### Goal of the exercise
Quote the records beneath, complete and exact. Leave out images.

(Pixel coordinate grounding data)
Start of Block

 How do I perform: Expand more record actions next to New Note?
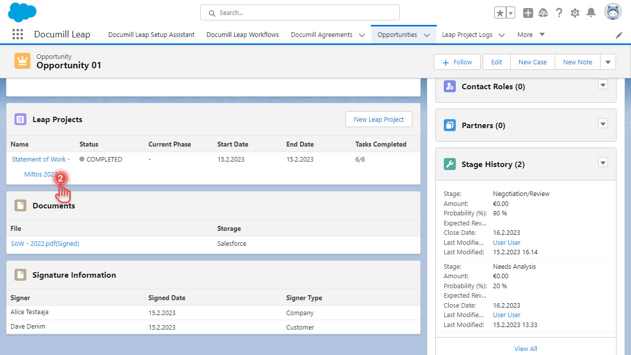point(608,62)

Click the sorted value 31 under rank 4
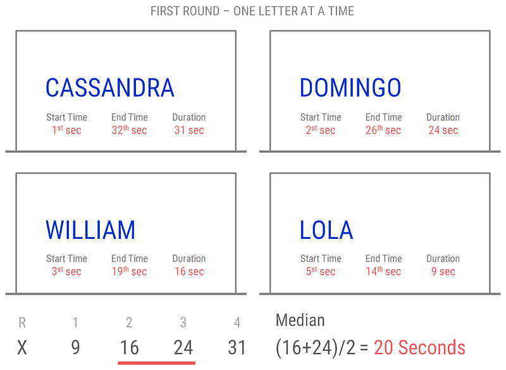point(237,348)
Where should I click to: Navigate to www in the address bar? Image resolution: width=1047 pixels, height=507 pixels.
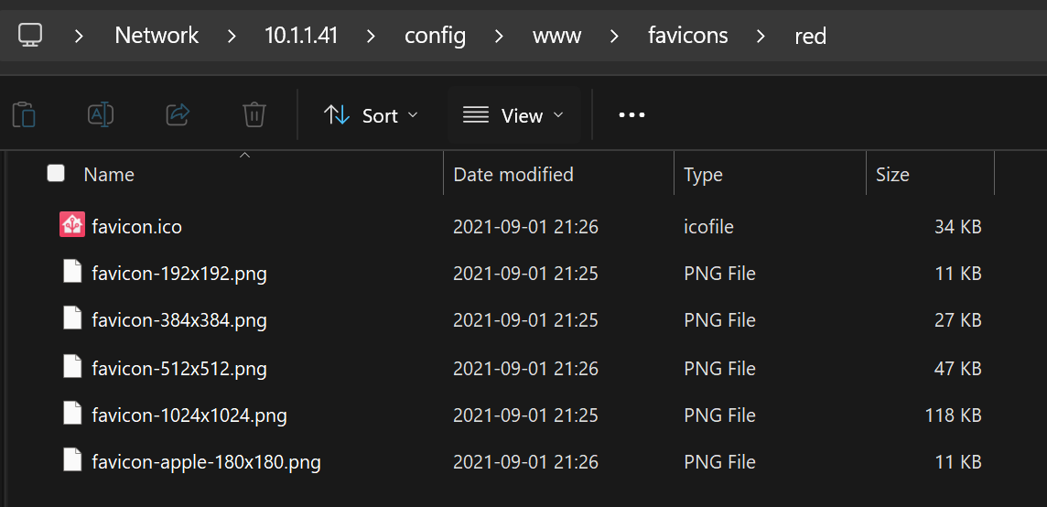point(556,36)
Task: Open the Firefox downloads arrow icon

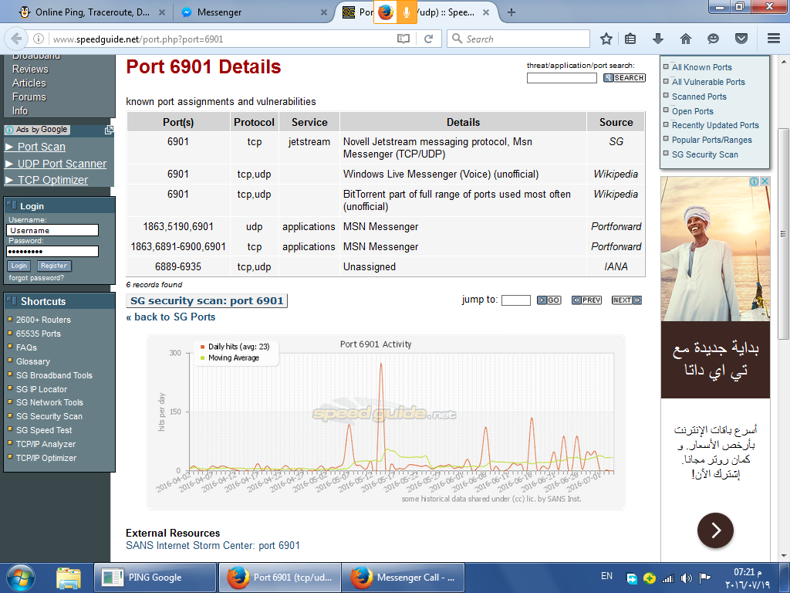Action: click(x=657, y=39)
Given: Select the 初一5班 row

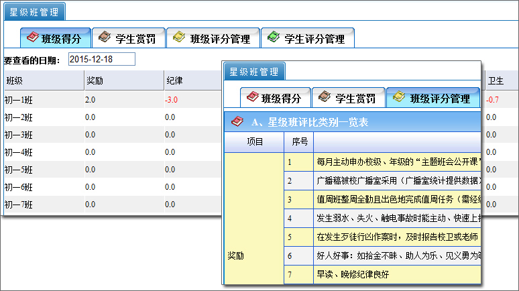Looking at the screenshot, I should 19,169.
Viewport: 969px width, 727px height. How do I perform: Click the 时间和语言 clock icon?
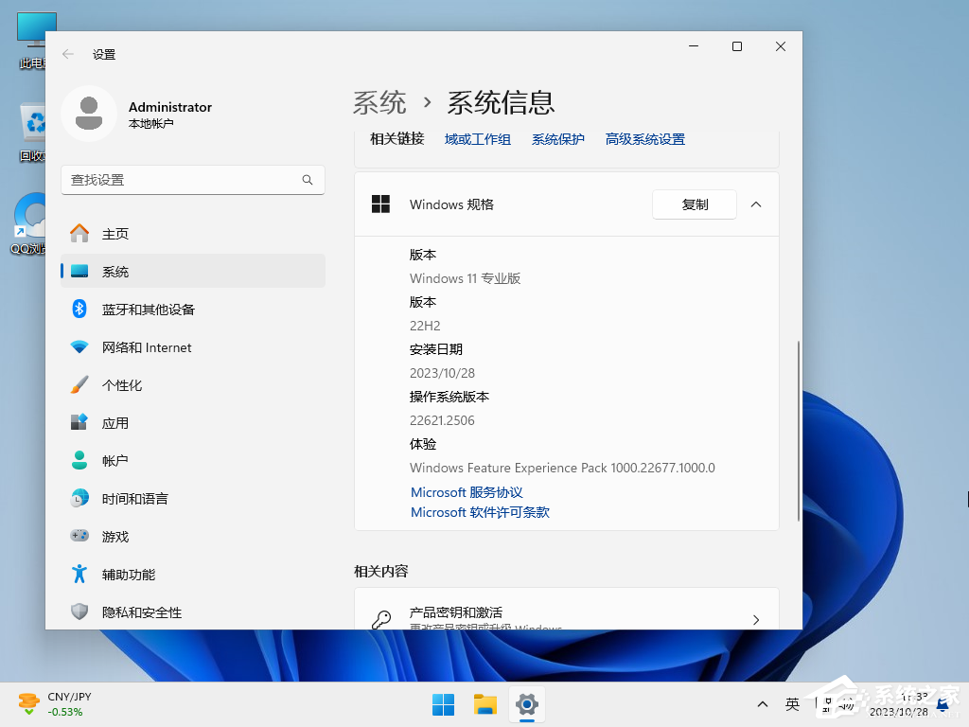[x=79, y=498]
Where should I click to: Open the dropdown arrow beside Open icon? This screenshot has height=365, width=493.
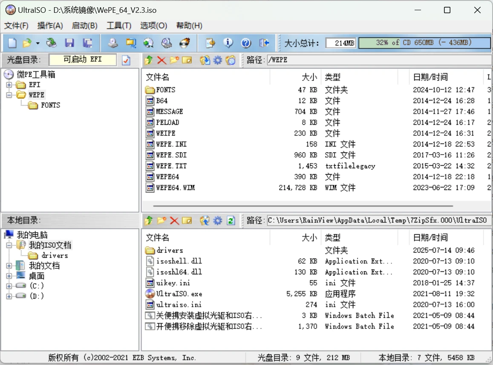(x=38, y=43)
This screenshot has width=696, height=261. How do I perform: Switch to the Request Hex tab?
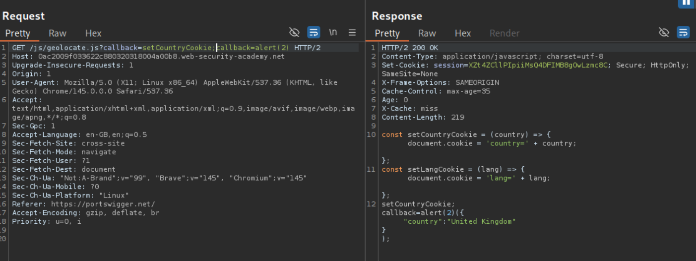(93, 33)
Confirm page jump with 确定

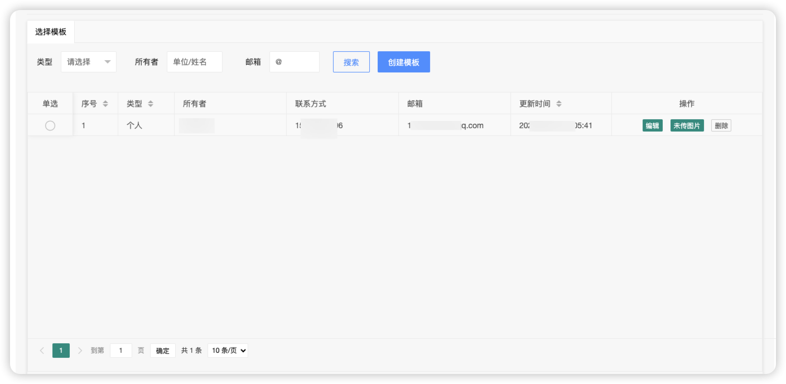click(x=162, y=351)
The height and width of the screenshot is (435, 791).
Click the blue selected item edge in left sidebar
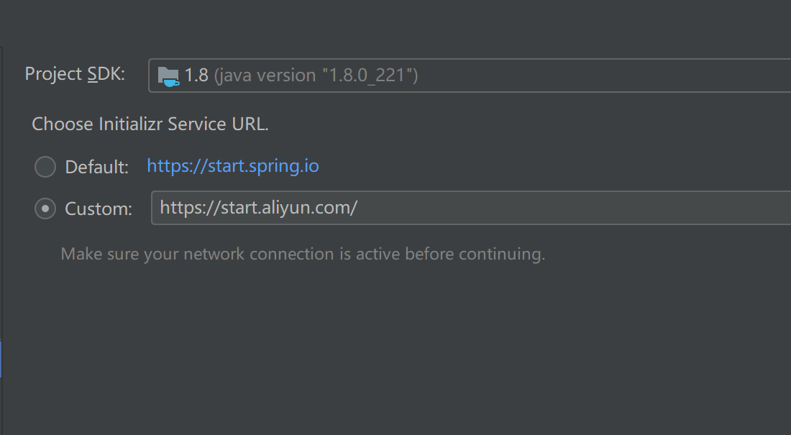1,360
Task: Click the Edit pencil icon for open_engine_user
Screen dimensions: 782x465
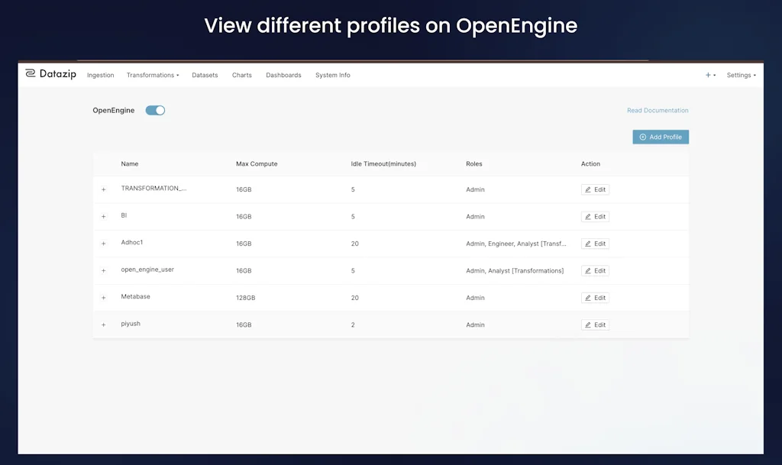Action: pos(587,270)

End of Block

### Response to this exercise
 How do I perform: Expand more record actions next to New Note?
point(608,62)

Click the sorted value 31 under rank 4
point(237,348)
Where should I click to: Navigate to www in the address bar? Image resolution: width=1047 pixels, height=507 pixels.
point(556,36)
Task: Open the Firefox downloads arrow icon

Action: click(x=657, y=39)
Given: Select the 初一5班 row

Looking at the screenshot, I should 19,169.
Viewport: 969px width, 727px height. How do I perform: Click the 时间和语言 clock icon?
[x=79, y=498]
Where should I click to: Open the dropdown arrow beside Open icon? This screenshot has height=365, width=493.
(x=38, y=43)
This screenshot has width=696, height=261. How do I perform: Switch to the Request Hex tab?
(93, 33)
Confirm page jump with 确定

click(x=162, y=351)
The height and width of the screenshot is (435, 791).
Click the blue selected item edge in left sidebar
1,360
Task: Click the Edit pencil icon for open_engine_user
Screen dimensions: 782x465
Action: pos(587,270)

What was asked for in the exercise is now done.